Недавно обратился ко мне один писатель. Он был полон сочувствия Варламу Тихоновичу! Бедняга, какая нищета — 72 рэ в месяц!

Конечно, для этого писателя, привыкшего к зарубежным вояжам, собственной машине, даче, кабинету и т. п., жизнь на 72 руб. — Голгофа.

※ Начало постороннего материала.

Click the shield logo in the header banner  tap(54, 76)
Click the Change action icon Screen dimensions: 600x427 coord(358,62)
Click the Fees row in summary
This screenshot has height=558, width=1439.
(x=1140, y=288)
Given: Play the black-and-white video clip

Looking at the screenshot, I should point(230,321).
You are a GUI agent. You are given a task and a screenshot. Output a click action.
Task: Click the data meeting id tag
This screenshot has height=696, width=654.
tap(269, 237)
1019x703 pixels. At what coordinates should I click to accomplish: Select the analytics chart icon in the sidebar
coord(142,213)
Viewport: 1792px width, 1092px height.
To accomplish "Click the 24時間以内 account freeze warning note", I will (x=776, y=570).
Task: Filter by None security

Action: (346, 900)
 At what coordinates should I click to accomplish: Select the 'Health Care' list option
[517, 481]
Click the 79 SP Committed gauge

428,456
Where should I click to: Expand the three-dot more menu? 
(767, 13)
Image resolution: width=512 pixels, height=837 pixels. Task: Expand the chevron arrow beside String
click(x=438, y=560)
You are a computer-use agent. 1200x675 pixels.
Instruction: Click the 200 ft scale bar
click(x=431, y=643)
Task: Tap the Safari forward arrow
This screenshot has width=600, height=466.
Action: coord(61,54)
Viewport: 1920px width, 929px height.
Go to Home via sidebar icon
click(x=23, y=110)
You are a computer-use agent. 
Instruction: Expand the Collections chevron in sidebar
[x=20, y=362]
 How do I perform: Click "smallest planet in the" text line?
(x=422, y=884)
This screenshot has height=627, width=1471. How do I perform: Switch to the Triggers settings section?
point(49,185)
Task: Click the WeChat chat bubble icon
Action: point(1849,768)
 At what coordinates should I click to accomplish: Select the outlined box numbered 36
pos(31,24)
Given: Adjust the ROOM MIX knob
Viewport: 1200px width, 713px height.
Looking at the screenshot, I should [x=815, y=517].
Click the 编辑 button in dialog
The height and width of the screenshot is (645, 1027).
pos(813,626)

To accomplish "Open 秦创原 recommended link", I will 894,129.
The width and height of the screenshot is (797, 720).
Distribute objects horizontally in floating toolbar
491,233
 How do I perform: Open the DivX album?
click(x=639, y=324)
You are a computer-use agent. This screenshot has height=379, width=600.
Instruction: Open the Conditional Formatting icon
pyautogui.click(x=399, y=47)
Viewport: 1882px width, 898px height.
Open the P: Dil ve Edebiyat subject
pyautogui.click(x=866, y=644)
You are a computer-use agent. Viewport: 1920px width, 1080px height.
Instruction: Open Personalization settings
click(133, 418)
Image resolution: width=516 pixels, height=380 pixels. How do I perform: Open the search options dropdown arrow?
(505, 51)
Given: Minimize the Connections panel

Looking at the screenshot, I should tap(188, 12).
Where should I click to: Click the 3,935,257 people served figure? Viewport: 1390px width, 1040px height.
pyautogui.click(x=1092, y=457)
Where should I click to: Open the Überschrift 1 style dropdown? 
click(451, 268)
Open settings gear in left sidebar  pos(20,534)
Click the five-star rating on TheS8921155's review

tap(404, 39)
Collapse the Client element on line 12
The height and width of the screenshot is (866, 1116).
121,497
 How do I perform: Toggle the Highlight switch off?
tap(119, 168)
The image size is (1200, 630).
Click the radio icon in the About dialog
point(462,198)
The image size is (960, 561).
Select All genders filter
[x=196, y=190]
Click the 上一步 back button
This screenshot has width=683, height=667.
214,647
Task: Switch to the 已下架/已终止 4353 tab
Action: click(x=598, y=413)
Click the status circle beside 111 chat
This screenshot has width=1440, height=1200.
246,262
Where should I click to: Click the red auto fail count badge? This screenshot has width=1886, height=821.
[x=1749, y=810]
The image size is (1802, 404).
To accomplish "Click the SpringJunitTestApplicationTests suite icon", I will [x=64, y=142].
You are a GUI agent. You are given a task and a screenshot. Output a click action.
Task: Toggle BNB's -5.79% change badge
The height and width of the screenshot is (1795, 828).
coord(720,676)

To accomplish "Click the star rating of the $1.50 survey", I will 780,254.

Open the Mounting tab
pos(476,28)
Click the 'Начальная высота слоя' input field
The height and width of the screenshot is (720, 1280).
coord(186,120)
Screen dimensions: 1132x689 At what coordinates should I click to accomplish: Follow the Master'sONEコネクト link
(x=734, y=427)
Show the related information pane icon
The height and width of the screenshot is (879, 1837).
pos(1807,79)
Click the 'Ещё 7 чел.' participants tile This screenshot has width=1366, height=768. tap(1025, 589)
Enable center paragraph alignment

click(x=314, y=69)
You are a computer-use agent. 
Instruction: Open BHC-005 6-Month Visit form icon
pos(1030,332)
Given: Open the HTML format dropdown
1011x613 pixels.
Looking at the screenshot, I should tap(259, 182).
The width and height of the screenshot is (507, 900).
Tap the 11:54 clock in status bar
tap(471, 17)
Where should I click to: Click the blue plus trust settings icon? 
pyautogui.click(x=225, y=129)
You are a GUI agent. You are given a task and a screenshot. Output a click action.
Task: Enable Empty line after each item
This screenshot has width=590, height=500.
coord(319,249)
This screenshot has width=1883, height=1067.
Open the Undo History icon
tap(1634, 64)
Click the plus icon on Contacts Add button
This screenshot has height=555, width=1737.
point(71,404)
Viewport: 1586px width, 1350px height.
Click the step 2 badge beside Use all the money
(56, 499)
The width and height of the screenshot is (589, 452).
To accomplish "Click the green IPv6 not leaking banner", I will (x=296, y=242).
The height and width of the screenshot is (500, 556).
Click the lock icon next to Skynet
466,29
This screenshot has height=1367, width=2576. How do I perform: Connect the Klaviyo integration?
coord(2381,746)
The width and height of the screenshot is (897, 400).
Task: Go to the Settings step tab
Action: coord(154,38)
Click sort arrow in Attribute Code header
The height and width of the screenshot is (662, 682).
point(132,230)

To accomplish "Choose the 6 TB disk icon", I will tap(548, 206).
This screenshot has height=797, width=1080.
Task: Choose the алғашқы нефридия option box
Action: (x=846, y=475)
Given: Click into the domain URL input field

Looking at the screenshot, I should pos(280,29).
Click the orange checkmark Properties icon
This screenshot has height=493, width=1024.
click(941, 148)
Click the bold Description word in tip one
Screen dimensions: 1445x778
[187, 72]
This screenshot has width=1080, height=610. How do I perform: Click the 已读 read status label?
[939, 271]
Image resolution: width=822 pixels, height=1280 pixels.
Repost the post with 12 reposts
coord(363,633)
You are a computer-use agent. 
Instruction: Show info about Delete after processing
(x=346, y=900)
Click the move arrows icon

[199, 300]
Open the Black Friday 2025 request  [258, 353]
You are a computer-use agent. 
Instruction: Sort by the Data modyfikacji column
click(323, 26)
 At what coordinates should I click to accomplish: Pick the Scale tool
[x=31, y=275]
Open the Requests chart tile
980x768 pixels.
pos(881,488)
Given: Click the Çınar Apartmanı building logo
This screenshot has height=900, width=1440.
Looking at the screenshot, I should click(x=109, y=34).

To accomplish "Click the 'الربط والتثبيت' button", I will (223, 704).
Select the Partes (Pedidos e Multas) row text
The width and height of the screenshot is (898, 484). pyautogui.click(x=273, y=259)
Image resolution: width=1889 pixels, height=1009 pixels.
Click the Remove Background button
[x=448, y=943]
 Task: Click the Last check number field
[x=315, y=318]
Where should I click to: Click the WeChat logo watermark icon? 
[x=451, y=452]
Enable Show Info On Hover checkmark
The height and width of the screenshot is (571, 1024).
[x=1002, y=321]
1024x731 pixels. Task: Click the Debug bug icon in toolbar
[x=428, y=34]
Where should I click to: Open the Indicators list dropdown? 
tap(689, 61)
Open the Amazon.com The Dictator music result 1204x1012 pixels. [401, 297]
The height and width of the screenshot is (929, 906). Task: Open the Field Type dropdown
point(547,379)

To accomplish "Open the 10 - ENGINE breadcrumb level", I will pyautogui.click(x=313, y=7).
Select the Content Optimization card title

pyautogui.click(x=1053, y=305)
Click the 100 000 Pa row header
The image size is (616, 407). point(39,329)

Я ответила ему: «У Вас с В. Т. разные точки отсчета. У него — арестантские нары и баланда, а у Вас — вот машина, дубленка, квартира». Нет, жизнь в Москве не была для В. Т. Голгофой. У него не было разорительных привычек. Ни вино, ни рестораны, ни путешествия его не манили. Его любимая и почти постоянная еда: утром кофе, в обед и ужин — вареная докторская колбаса с вареной же картошкой и капустой. Яблоки. Единственная роскошь — книги. У него даже небольшие собрания были из гонораров за книжечки, за переводы. Это было непрочной гарантией устойчивости его быта. Ко всем бытовым проблемам (одежды, еды, ремонта) он относился с обдуманной серьезностью. [Надписано И. П. Сиротинской: В полной мере изучил он науку выживания — «Добить меня очень трудно».] Не любил ничего нового, ни людей, ни вещей, никаких нарушений в своем микромире.

Это было очень мудро: такая бытовая стабильность оберегала шаткое равновесие его организма, просто перегруженного до отказа всякими болезнями: Меньера, глухота, стенокардия, цирроз печени и т. д. Я всегда понимала благотворность этого размеренного быта, опасность всяких потрясений и, как могла, его оберегала.

В. Т. и Запад

«На Западе те же сволочи, что и у нас, но их еще больше» — вот генеральная мысль В. Т. по поводу западного мира.

Отношение к Западу на протяжении лет менялось — и все от прохладного к холодному.

Главное, мы для Запада «чужие», интерес есть — как к акробату — выйдет из сальто или грохнется, любопытство, но не глубокое и действенное сочувствие, понимание.

Все это, как всегда у В. Т., проистекало из глубокого личного опыта. Веря в Запад, он отдал свои рукописи Р. Гулю. А тот десять лет (с 1967 по 1977 г. (!)) поддерживал ими свой журнал. Десять лет! Убийство для «Колымских рассказов». Ради своих частных интересов Гуль предал не только В. Т., но те миллионы колымских мертвецов, которые остались безгласными. Это считал В. Т. предательством, подлостью, тупостью.